JACKSONVILLE – His storyline is different now. Really different.
Denard Robinson isn't a starter, and he's no longer the main guy. He's in the NFL now, and that means figuring out a new role – and having to earn one – for the first time in a long time.
And to Robinson, all that earning? The unknown? That's OK.
"It's a dream come true, so it's time to live it out," Robinson said following a rainy first practice at Jaguars 2013 rookie minicamp Friday at the Florida Blue Health and Wellness Practice Fields outside EverBank Field.
"It's a little different, but it's football. For eight years (high school and college), you know what's going on and now you have to adjust to something different, get used to new people around you and new coaches, but you have to adjust to it.
"I'm good at working with people, so I love doing it."
Robinson, the Jaguars' fifth-round selection in this past weekend's 2013 NFL Draft, spent the last four seasons as the focal point of one of the nation's most popular, high-profile football programs. A quarterback at the University of Michigan, Robinson was a Heisman Trophy candidate and a weekly "SportsCenter" staple.
He may be that yet again. The Jaguars certainly hope that's the case.
But he's not yet, and entering this weekend's three-day minicamp he is far from his collegiate status. Yes, he will be perhaps the most high-profile name in camp, but his reality is that he is a rookie in a new league in a new town at a new level with a new team learning a new position.
That's a lot of "news."
"I just want to be an offensive weapon," Robinson said. "Whatever role they want to put me in, doing special teams, whatever it takes."

*Records:*

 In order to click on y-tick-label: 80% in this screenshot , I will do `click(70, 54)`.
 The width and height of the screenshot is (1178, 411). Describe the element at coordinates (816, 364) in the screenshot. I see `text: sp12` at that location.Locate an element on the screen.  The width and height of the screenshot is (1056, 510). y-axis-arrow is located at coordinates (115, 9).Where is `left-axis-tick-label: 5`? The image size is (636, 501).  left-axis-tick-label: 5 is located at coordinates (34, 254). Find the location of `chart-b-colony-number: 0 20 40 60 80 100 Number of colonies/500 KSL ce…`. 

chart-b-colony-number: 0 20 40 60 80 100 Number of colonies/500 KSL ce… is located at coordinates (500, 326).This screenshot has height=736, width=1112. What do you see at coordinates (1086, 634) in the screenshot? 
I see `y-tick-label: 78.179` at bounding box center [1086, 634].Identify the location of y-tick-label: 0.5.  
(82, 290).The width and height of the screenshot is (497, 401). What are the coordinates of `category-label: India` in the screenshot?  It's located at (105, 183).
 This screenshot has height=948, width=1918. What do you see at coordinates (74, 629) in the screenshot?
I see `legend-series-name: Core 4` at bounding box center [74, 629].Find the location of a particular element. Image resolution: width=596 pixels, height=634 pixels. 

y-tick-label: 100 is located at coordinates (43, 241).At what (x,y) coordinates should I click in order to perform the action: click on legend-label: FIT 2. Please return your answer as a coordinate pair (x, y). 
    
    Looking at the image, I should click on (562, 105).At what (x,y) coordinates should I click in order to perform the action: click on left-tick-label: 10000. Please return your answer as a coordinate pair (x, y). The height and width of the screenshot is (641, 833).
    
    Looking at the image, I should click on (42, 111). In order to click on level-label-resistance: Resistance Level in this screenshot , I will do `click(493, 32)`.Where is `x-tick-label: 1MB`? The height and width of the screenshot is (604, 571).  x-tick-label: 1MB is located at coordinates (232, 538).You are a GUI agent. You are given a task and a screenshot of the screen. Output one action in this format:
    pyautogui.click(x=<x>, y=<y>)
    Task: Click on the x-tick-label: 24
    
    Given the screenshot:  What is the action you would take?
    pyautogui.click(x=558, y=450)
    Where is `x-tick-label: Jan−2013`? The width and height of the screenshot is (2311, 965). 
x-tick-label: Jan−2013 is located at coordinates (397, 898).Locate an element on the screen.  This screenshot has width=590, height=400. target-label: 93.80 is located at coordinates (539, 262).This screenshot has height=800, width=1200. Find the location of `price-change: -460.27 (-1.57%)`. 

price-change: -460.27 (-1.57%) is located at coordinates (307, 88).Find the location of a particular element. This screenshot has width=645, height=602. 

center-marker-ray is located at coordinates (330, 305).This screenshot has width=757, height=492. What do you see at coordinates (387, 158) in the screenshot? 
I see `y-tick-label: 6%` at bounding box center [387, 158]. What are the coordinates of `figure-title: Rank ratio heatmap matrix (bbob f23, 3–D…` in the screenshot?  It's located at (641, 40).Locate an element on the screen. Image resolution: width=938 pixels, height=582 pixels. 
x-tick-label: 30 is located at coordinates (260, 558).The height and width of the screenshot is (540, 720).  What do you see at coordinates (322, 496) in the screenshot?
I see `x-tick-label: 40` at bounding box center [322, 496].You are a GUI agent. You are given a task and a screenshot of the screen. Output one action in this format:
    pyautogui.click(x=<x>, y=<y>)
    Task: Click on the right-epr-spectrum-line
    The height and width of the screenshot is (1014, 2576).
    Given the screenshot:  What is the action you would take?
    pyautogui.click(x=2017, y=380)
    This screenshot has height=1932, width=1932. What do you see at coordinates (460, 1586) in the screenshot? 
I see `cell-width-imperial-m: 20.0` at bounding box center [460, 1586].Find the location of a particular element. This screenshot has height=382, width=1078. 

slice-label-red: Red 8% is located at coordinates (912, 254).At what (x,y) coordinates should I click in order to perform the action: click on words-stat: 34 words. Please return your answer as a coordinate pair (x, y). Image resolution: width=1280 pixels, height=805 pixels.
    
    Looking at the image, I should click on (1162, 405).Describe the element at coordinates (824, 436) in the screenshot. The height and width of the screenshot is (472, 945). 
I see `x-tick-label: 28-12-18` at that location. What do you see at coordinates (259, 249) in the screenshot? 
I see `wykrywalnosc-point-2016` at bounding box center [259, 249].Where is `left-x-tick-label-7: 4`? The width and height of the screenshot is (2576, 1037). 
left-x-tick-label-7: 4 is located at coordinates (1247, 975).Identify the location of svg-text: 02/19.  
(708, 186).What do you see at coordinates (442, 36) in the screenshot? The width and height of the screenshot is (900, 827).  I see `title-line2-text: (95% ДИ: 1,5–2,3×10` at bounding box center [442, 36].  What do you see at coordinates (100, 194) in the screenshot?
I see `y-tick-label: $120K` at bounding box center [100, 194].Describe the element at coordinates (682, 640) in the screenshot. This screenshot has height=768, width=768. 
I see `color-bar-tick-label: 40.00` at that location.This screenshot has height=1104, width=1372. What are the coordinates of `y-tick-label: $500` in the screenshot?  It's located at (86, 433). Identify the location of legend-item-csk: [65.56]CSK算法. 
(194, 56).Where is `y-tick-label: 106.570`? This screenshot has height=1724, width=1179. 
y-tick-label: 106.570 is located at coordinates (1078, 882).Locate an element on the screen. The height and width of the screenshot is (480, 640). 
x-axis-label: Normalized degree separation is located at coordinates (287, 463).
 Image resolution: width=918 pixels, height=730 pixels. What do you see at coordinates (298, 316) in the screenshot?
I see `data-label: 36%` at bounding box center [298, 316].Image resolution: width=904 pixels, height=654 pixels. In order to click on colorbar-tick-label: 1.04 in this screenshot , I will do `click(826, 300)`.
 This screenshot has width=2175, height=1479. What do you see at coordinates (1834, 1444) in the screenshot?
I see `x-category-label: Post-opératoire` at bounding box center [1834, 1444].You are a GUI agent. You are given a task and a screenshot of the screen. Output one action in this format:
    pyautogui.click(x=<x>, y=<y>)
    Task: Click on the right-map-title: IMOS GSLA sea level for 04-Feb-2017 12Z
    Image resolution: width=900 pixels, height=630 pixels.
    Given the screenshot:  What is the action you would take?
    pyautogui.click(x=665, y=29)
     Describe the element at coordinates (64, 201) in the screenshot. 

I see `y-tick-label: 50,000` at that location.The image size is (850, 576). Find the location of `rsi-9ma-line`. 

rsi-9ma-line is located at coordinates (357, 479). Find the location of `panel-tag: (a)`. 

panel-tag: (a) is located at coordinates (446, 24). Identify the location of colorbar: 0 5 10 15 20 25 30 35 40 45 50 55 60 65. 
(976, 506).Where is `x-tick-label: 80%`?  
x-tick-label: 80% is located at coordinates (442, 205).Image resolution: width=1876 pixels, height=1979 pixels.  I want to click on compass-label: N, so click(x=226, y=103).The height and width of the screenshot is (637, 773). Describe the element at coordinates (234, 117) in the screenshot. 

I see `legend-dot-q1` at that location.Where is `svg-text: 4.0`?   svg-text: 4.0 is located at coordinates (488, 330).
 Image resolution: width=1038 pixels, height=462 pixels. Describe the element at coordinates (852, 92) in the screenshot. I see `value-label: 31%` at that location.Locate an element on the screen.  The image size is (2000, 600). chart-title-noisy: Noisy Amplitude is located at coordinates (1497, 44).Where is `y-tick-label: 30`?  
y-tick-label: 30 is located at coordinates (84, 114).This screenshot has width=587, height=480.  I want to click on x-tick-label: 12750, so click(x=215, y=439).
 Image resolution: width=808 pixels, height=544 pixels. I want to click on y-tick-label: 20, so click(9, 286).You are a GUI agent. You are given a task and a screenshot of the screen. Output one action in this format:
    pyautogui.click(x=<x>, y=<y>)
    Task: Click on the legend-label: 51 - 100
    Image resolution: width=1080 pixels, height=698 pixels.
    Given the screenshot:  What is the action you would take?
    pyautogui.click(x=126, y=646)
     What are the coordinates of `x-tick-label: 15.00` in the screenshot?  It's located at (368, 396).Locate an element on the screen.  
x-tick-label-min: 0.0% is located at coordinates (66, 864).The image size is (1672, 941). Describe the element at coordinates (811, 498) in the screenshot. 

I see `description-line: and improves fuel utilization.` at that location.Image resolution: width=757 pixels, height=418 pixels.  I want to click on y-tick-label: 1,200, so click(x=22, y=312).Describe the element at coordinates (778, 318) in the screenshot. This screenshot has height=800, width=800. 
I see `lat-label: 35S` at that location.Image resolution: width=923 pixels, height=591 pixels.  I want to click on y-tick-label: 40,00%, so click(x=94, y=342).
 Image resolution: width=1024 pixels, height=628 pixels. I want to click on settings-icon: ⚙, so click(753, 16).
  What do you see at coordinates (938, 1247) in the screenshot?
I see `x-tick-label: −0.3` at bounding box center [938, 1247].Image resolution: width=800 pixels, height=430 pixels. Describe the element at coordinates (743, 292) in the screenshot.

*Task set:*
[A] According to the article on Denard Robinson, in which round of the 2013 NFL Draft did the Jaguars select him?
[B] Please carry the article on Denard Robinson forward from its last paragraph.
The items come from a separate source and are not part of the article.

*Answers by item:*
[A] The fifth round.

[B]
Robinson (6-feet-0, 197 pounds), who played at Deerfield Beach (Fla.) High School, started 35 games at quarterback for the Wolverines, becoming the first player in NFL history to pass for 2,500 yards and rush for 1,500 yards in a season.
It was as a runner that he made his biggest impact, rushing for more yards (4,495) than any quarterback in NCAA history. During the pre-draft process – the Senior Bowl and the NFL Scouting Combine – Robinson worked as a wide receiver, and there was concern at times over his naturalness as a pass receiver, but the Jaguars drafted him as a running back.
That's where he's lining up in minicamp, and along with kick returner, that's where the team projects his biggest impact. Jaguars General Manager David Caldwell and Head Coach Gus Bradley have mentioned the possibility that Offensive Coordinator Jedd Fisch could use his various skill sets either as a wide receiver or a wildcat option at quarterback.
Robinson lined up at both running back and wide receiver Friday.
"One of our philosophies on offense is trying to get (the football) in playmakers' hands," Bradley said. "We've taken that approach to the guys that are in house right now and we've taken the same approach with the guys here. That's why you saw him play some multiple positions just to see what he can do, what he can take on and give him a little bit of a flavor."
On Friday, Robinson showed evidence of that speed and running ability on several occasions, at least twice taking handoffs and slicing through the defense for what would have been long gains.
Robinson said Jaguars running backs coach Terry Richardson is emphasizing carrying the ball high, making one cut and getting up the field.
"That's what I'm focused on," Robinson said. "I'm just taking everything in and trying to learn."
Robinson will miss the rest of the weekend's minicamp to attend commencement ceremonies at Michigan. He will be the first person in his immediate family to graduate from a four-year college. He said he has at least 35 family members attending the event in Ann Arbor.
"It's special to me," he said. "That's something I wanted to show my nieces and nephews, that you could graduate and take this way out. Of course I want to be here with my teammates and with my coaches and try to progress, but this is something that's important to me and my family."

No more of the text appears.